Although there are significant historical differences, Navarra is effectively a north-eastern extension of Rioja, and is centred on the great bull-fighting town of Pamplona. Like Rioja, it benefited from Bordeaux's misfortunes in the late 19th century. As in Rioja, its vines tend to be grown by smallholders, many of whom sell their grapes to co-operatives (much more dominant in Navarra than in Rioja), while its wines are bottled by one of the larger merchants.

For many years Garnacha was by far the most planted grape variety in the vineyards interspersed with the fruit and vegetable farms for which Navarra is so famous. Once temperature-control systems were introduced into Navarra's wineries, Navarra was able to churn out vast quantities of the clean, fruity, dry rosado so beloved by the Spaniards, thanks to the light-coloured Grenache's suitability for pink wine production. Chivite's Gran Feudo was Spain's pink answer to Marqués de Cáceres' white rioja and is still the standard pink in many Spanish restaurants.

The Navarrans realised, however, that it was unwise to base their future on demand for simple pink wine and, considerably aided by a local government research programme, they made a careful evaluation of grape varieties such as Cabernet Sauvignon, Merlot, Chardonnay and, especially, Tempranillo, which is now making some fine, concentrated wines, typically aged in American oak. Tempranillo has overtaken Garnacha as the most planted variety, with Cabernet Sauvignon coming in third.

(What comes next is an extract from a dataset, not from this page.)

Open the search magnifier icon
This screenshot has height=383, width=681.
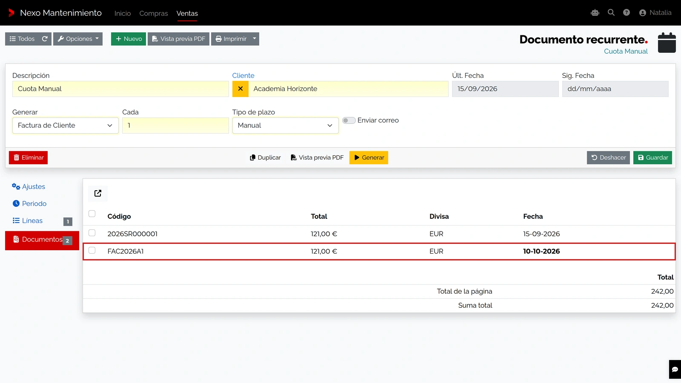point(611,13)
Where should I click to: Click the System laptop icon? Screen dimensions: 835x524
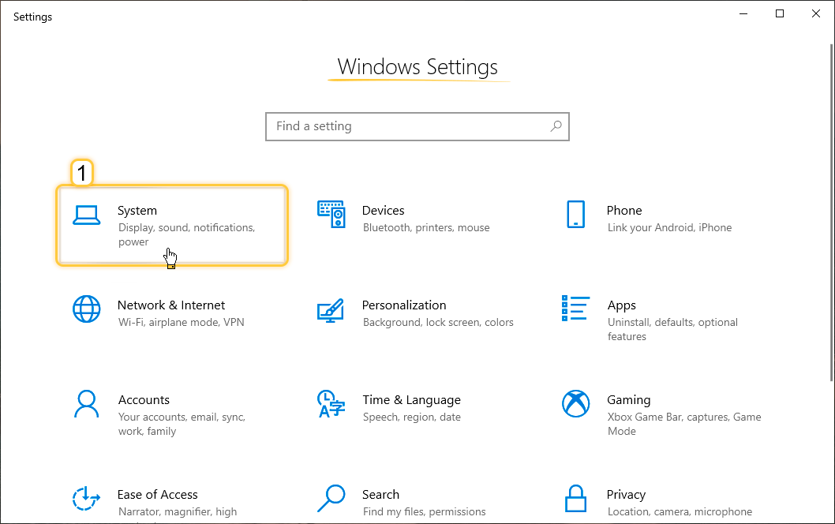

The results are very respectable if only very rarely outstanding. Without a long tradition of ageing in American oak, Navarra’s bodegas have been able to invest in French oak for their French grapes and there is a host of affordable combinations of these and Spanish grape varieties, often oaked, on the market. Guelbenzu and Chivite make some of the finest examples of Navarra wine, including a sometimes stunning botrytised Muscat labelled Vendimia Tardía from Chivite who have also raised the bar in Navarra with their lavish investment in the Señorío de Arinzano vineyard and bodega in the north of the region.

This is more mixed farming country than Rioja, but as in Rioja there is a huge difference between the flatter more southerly vineyards and vineyards in the much more mountainous north where grapes may even occasionally be harvested as late as December. 

In a nutshell

Well-priced reds and inexpensive rosés.